Work task => Find the word "computer" in the listing. Copy out each line where it occurs.
__________
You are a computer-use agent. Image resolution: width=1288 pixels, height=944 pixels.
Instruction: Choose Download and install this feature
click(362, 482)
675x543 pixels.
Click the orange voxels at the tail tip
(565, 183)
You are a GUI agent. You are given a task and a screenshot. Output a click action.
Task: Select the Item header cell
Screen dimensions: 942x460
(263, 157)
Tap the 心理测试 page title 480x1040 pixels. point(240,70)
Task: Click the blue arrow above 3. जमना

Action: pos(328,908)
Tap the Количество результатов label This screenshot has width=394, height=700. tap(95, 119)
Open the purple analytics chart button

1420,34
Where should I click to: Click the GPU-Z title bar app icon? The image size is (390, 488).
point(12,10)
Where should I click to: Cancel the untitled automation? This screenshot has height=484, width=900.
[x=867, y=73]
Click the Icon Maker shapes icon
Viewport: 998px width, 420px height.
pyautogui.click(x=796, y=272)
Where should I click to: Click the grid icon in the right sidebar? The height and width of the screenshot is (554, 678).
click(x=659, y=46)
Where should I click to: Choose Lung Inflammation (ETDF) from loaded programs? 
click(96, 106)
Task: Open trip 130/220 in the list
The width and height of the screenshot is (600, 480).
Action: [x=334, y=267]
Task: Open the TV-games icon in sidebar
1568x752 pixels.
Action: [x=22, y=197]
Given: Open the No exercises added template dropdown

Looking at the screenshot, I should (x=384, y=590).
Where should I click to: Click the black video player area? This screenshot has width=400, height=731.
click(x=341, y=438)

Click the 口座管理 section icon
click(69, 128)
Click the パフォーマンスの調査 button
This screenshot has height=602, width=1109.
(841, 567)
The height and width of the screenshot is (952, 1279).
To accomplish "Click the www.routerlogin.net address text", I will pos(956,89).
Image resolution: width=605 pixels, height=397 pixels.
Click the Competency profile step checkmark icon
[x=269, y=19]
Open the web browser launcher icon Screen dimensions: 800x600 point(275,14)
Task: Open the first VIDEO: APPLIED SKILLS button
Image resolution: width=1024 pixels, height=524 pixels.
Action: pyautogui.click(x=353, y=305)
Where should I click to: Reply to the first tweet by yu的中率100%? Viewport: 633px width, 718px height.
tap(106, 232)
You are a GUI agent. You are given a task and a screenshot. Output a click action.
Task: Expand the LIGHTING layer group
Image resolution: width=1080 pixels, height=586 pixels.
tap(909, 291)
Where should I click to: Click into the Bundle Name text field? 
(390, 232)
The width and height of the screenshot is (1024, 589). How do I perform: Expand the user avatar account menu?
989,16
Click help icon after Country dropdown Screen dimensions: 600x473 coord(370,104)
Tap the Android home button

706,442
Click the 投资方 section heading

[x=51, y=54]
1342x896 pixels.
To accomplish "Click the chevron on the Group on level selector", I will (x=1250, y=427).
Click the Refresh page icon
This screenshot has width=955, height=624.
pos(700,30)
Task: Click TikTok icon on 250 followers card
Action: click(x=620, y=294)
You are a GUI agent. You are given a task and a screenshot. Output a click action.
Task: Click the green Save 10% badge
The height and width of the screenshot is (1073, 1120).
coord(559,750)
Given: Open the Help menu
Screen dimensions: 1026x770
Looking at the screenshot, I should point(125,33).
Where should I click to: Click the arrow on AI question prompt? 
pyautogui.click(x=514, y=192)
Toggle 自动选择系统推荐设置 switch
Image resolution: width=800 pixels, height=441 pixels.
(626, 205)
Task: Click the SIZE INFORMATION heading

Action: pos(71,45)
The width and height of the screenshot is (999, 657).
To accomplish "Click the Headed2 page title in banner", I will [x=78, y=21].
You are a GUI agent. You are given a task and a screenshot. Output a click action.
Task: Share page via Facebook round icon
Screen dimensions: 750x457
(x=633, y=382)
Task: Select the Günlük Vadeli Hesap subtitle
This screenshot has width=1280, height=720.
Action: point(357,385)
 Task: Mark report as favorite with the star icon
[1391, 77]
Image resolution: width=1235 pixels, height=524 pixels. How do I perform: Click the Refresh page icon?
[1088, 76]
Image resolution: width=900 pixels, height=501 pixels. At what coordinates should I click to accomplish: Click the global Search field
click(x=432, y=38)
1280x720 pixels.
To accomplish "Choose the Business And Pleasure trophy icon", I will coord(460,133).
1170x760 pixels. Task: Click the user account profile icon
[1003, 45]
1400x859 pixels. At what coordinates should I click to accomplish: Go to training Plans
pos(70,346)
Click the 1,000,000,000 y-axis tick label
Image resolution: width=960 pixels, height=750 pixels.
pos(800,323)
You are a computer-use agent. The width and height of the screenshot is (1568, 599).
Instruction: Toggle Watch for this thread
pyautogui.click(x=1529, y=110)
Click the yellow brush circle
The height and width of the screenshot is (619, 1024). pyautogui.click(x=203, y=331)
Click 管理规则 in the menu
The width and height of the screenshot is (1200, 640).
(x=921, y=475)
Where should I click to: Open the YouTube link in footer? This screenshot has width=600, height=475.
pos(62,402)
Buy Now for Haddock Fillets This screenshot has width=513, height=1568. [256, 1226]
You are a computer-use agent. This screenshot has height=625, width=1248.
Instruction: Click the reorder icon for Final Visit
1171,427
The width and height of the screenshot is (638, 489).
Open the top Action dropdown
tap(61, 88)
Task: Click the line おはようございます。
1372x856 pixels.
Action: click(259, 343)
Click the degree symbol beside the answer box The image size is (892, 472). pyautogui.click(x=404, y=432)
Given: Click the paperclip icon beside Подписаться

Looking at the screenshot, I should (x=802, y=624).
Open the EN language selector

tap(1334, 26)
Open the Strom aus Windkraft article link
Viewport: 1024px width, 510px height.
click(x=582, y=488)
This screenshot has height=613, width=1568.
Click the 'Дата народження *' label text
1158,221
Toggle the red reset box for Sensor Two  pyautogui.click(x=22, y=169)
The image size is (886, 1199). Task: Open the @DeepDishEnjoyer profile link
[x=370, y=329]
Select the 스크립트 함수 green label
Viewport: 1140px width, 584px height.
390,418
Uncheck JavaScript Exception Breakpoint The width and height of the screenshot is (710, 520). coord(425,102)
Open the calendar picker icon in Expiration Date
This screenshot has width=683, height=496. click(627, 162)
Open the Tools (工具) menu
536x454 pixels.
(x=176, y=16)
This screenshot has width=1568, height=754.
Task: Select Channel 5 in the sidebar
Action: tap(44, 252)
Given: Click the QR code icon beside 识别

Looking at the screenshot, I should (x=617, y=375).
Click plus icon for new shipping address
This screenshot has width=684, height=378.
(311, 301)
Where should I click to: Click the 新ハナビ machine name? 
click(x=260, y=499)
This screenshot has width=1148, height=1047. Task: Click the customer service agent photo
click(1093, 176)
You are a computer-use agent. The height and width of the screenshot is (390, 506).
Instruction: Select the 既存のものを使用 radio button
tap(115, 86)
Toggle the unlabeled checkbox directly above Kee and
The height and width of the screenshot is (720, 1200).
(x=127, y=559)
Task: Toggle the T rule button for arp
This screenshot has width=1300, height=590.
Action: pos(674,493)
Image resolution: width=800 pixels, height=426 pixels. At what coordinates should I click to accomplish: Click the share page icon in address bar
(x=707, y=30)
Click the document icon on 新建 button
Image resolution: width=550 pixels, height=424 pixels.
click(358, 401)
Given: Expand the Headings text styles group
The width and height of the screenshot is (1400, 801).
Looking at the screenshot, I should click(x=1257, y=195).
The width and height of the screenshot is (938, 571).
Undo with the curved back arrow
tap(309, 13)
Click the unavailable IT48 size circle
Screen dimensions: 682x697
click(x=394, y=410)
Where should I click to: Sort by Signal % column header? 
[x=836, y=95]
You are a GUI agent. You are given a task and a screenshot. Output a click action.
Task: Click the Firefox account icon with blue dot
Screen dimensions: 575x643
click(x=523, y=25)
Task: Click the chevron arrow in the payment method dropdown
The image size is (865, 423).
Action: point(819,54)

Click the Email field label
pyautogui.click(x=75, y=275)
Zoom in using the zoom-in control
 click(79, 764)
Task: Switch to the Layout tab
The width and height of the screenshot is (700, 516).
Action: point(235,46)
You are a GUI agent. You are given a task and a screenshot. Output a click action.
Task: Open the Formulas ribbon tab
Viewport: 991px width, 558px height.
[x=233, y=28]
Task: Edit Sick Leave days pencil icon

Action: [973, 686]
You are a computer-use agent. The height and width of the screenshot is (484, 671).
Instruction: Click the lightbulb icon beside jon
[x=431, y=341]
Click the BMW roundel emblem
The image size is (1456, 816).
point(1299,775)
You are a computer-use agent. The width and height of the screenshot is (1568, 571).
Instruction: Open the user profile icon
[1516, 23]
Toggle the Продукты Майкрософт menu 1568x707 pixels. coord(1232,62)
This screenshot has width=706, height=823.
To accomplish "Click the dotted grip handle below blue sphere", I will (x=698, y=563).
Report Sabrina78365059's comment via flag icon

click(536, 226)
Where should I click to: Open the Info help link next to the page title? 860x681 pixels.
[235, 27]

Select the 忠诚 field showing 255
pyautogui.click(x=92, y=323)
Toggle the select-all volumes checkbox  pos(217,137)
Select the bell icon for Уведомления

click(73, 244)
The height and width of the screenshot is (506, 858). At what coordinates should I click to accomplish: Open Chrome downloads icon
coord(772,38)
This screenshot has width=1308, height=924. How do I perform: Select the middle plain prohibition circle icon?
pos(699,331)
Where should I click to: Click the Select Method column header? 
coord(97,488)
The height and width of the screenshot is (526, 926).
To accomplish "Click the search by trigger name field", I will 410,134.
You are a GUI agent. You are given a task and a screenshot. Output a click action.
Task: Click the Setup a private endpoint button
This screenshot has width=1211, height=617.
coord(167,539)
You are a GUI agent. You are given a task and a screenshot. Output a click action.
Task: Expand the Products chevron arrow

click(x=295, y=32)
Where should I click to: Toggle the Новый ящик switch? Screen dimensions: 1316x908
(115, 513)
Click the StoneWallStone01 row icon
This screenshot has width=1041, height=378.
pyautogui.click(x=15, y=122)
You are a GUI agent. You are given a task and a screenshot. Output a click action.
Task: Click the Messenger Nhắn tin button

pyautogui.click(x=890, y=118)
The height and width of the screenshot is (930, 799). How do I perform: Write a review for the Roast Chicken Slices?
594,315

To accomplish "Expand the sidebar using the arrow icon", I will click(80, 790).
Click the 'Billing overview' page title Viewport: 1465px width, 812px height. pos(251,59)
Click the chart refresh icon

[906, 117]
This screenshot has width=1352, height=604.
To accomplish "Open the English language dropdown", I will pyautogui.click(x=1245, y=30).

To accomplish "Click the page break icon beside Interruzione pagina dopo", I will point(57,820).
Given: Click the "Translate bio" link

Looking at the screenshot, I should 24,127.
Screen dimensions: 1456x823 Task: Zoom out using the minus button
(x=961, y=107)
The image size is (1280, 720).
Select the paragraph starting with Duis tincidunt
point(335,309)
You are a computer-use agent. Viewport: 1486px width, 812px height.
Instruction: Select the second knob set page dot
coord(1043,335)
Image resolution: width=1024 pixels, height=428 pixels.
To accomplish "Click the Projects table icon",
__________
Solution to this problem =>
You are a computer-use agent. Image resolution: width=1288 pixels, height=944 pixels.
You are a computer-use agent. The width and height of the screenshot is (1568, 599).
You are a computer-use agent. This screenshot has height=625, width=1248.
You are a computer-use agent. The height and width of the screenshot is (390, 506).
You are a computer-use agent. The height and width of the screenshot is (484, 671).
You are a computer-use agent. The width and height of the screenshot is (1568, 571).
You are a computer-use agent. Viewport: 1486px width, 812px height.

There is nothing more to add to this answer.